The Three Rock Mountain source of the river begins as Bride's Glen Stream in the townland of Ballyedmonduff, with small inflows near Kilternan Abbey, and what may be a former millrace near the former Ballycorus Lead Mines complex. It runs along one side, and then the other, of Bride's Glen Road, passing under the M50 orbital motorway, and then runs along by Cherrywood Road to its confluence with the northern Loughlinstown River in forested land just east of the N11 road.

The northern Loughlinstown River forms from multiple streams, rising in an arc from Foxrock to Three Rock Mountain. The easternmost of these, St Bride's or Cabinteely Stream, rises from two sources near Westminster Road in Foxrock, the longest line within Foxrock Golf Course, the other between Hainault Road and Plunket Avenue. It flows in culvert through Foxrock, surfacing at Glen Lawn Drive in Cornelscourt, and runs openly through Cabinteely; it is a central feature of Cabinteely Park. After continuing through undeveloped land in Brennanstown, it merges with the Carrickmines River in Lehaunstown, just west of the N11.

The Carrickmines River develops from the confluence of the Racecourse Stream from Leopardstown and the Ballyogan Stream from the northern face of Three Rock Mountain. Forming between Ballyogan Grove and Glenamuck Road, the Carrickmines runs through the area of the same name, meeting a southern tributary as it enters Lehaunstown. One branch of the Ballyogan Stream passes through the Fernhill Gardens public park, while tributaries come from Kilgobbin. Glenamuck Stream, the course of which was altered in the building of the M50 motorway, nowadays flows into the Ballyogan in Carrickmines; it has a small tributary, the Golf Stream, from Jamestown.

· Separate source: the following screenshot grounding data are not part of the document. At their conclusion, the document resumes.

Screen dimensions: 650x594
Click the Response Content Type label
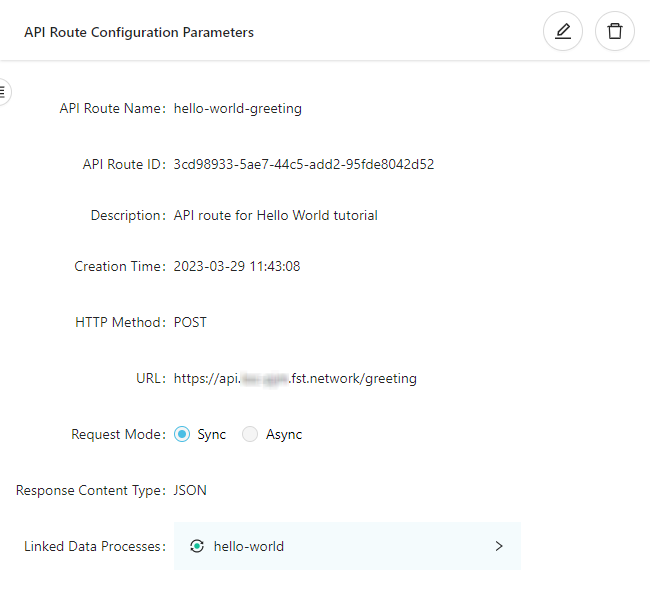click(x=90, y=490)
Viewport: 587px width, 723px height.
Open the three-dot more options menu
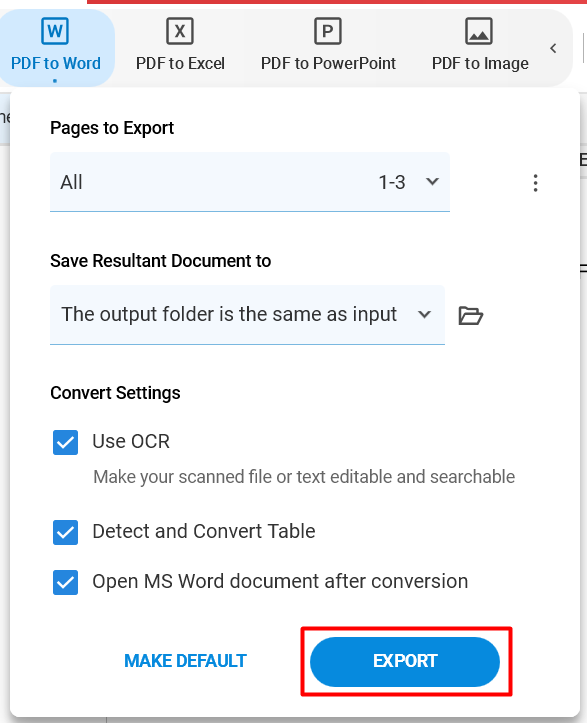point(535,183)
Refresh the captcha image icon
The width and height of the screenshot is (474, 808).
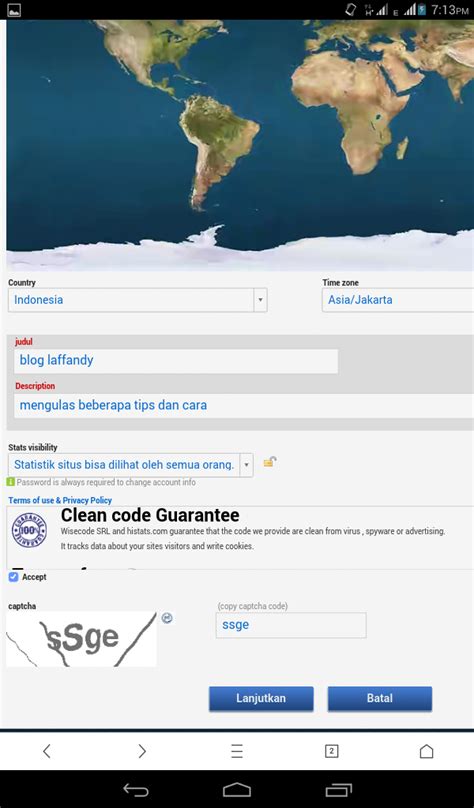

The combined Shanganagh River flows through Loughlinstown Commons and along Commons Road, where it sometimes causes flooding, and passes a water processing plant after going under the railway line. It enters the sea at Killiney Beach, north of Shanganagh Cliffs.

==Flooding and flood management==
A flood management project was launched in 2021, covering the Carrickmines-Shanganagh catchment, with the local authority engaging consultant engineers to study the combined catchment and propose improvement plans.

==Oversight==
The river flows within the jurisdiction of Dún Laoghaire–Rathdown County Council. It is within the purview of the Environmental Protection Agency and, formally, Inland Fisheries Ireland.